Septic tank in a community block Pappy. Electricity yes, they must be wired up for the Bank and eftpos to work I guess. I didn't ask about that. I know they were miffed about missing the footy on TV because a ute had run off the road and they had to stay with the bloke who had a broken leg until the 'ambulance' arrived from 50k away.  It was the Mayor's 'combi' van which was ambulance/community bus and his personal transport combined.  There is a proper ambulance but it's a further 50 away.
Drive carefully out there. 


 Tch fancy missing their footy game. What a shame.  

I amazed there's no line up for bookings, tch, tourists, they must all want to stay on the beaches under the palm trees.

You're beginning to  see why we all live around the coast now right?


----------



## SifuPhil (Sep 28, 2013)

Diwundrin said:


> Phil, I sooo want to give you a Ding Ding for the Drop Bears.



Thanks to you that phrase will be forever in my brain now - I even look for excuses to use it. 



> You were so close, it's an ore bucket.  It's a gold field, but a small time one so some dig their own little one man mines. Very similar to opal mining.
> 
> Those buckets fit nicely down a shaft, the digger fills it, and it's winched up with a hook through the ring in the handle.  Miners can do that alone if they have a frame above the shaft and a rope and pulley system.  They  sieve the ore through a series of meshes in dry country. They must miss a lot of flakes but the little nuggets gather at the bottom and they made a buck out of it.



Man, what a tough way to make a living. I have no real knowledge of gold mining so anything I come up with is based mostly on what Hollywood has shown me. That's usually the grizzled old forty-niner standing in a little stream, bent over and slowly shaking his sieve until he finds a tiny little nugget, then he jumps up in the air, clicks his heels and in that Gabby Hayes voice yells "EUREKA!".

Even better for Bogart addicts like myself was _Treasure of the Sierra Madre_ - excellent film for those who have never seen it. It shows how gold can drive men to do things they normally wouldn't. 

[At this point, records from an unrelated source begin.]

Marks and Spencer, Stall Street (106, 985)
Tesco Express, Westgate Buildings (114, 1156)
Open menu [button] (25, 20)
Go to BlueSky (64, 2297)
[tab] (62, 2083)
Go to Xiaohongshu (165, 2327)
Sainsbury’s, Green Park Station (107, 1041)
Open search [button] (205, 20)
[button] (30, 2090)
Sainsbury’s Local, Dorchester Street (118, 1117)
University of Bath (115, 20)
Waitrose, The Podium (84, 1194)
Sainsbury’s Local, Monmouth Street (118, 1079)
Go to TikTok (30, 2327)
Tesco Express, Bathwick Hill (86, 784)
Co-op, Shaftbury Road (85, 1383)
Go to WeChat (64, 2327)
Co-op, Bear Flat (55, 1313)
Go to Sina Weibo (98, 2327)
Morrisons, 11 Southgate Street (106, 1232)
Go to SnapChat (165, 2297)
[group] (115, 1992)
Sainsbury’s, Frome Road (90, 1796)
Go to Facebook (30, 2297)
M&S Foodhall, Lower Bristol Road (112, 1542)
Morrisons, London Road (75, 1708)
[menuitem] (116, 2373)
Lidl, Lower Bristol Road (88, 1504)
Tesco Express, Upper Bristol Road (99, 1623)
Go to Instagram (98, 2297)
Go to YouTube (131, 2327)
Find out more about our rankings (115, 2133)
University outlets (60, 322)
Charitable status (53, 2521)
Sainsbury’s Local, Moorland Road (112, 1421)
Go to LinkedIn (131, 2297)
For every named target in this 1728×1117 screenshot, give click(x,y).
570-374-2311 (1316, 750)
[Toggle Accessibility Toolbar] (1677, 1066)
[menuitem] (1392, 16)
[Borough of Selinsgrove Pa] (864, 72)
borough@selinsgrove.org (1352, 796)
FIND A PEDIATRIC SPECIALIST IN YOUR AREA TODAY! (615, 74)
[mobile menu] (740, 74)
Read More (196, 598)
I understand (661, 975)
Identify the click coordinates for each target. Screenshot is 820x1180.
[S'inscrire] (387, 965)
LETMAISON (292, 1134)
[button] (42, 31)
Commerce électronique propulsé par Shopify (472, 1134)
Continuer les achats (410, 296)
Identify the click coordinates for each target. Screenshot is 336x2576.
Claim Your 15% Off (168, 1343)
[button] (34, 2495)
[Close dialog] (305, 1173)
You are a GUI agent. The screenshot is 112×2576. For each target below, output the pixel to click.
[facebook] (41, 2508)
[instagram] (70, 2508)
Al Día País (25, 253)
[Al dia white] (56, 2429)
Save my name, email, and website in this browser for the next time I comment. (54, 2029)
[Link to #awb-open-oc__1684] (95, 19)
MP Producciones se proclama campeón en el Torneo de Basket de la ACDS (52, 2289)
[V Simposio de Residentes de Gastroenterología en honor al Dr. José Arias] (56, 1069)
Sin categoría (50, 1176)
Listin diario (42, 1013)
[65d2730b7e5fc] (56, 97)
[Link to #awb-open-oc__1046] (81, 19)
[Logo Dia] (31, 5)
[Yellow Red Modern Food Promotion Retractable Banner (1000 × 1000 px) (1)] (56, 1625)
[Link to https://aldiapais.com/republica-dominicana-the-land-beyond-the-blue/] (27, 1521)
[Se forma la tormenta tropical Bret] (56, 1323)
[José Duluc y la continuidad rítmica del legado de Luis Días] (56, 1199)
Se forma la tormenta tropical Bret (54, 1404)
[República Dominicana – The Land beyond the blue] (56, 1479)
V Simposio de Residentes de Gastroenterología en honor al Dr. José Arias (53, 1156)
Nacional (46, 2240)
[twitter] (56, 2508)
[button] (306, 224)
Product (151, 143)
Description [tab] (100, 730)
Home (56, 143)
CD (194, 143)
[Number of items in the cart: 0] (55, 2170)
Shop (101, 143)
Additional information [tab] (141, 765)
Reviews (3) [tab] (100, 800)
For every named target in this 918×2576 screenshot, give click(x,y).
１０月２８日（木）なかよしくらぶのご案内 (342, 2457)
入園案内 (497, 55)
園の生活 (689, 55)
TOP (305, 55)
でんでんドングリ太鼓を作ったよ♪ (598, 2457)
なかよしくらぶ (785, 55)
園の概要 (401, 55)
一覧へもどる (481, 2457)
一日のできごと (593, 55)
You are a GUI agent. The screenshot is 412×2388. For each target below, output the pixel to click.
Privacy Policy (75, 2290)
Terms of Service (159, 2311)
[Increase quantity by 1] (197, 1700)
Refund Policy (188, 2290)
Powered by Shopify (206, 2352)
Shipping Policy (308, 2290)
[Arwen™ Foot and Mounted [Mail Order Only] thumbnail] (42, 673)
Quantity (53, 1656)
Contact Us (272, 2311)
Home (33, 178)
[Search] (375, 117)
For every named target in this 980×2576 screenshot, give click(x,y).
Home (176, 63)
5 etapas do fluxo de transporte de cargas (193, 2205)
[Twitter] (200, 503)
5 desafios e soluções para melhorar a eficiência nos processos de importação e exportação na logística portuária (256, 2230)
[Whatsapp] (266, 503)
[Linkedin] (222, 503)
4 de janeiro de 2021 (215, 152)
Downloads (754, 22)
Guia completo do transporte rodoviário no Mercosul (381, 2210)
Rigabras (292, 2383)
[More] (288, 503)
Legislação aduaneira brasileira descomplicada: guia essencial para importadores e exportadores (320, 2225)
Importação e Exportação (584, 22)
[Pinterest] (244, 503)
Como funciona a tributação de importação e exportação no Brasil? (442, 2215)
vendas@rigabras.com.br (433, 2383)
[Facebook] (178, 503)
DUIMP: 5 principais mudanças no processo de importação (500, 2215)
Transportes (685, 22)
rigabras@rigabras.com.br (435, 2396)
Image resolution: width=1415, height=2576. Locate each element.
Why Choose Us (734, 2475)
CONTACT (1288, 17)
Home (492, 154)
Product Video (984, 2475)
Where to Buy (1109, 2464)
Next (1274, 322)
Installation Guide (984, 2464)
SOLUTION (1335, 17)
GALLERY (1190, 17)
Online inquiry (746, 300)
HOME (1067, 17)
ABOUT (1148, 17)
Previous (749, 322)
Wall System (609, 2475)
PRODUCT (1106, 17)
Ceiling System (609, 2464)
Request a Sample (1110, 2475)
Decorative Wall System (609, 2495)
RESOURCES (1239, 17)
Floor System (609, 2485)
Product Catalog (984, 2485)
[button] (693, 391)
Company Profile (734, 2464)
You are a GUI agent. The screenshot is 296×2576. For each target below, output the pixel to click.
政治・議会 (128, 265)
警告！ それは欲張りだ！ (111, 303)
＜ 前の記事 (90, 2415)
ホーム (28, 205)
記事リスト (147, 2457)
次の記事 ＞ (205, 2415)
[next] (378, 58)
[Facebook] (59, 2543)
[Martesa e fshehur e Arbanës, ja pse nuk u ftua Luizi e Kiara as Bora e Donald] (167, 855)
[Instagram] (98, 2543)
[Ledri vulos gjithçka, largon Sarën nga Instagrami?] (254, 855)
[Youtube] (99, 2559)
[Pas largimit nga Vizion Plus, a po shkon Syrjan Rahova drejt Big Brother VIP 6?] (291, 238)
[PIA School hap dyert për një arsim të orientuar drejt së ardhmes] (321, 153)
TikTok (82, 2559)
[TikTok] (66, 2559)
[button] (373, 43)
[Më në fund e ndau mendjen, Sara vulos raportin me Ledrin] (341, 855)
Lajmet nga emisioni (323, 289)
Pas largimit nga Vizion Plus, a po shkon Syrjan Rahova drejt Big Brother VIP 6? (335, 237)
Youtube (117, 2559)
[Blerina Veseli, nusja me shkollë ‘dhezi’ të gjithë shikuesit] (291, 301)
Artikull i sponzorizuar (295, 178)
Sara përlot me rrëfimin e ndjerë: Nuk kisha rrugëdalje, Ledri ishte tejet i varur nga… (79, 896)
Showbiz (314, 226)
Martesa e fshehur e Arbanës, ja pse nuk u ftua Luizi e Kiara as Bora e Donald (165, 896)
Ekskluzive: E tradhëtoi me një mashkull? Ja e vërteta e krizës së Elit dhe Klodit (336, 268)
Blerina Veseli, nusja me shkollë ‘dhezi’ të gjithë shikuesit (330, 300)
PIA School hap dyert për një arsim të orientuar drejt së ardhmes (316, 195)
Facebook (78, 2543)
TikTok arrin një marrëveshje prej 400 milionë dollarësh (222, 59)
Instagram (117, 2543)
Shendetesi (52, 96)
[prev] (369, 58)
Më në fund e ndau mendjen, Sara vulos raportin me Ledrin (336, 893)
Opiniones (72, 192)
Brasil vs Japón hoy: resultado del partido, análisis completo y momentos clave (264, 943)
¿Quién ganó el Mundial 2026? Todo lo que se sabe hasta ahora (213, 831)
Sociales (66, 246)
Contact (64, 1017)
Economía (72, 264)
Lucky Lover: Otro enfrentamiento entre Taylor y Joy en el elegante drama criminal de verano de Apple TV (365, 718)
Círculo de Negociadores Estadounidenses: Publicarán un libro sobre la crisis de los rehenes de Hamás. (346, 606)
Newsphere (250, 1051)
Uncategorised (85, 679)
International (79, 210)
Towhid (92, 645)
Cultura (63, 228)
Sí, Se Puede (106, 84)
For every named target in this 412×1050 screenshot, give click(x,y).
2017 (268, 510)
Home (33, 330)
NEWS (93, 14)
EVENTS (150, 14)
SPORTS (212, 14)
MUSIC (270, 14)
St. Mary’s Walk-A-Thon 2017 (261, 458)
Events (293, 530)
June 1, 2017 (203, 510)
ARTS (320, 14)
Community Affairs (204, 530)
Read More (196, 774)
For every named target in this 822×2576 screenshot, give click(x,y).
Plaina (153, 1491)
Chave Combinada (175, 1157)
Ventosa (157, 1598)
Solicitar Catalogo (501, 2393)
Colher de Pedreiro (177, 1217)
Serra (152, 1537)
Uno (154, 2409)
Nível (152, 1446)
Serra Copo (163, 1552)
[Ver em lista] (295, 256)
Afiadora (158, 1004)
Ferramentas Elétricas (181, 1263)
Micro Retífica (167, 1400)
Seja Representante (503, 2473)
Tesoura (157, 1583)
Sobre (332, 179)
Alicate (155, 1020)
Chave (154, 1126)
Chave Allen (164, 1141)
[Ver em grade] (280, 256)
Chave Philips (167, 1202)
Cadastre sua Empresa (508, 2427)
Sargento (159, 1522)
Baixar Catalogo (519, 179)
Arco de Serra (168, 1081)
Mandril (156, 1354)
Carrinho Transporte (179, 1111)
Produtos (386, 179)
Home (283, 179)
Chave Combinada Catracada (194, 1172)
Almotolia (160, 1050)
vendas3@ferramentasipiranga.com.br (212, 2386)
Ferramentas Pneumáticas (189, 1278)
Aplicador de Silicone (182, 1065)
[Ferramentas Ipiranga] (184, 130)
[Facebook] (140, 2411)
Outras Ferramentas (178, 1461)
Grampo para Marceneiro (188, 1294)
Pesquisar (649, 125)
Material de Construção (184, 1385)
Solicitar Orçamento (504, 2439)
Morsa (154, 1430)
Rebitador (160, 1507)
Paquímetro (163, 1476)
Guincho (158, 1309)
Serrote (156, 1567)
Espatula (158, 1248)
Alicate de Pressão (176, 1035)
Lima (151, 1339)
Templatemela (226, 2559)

But there's always water involved in these depictions, so I have a hard time wrapping my head around dry mining and panning. Totally different world. 

 Thanks for the mental challenge!


----------



## Katybug (Sep 28, 2013)

LOL at it being a travel destination, under the gum tree!  My mid-life crisis leaned more toward south gulf coast Florida.  For those it appeals to, it surely is a totally different world, one I don't want to even imagine.  Interesting pix & history on it tho, thanks!


----------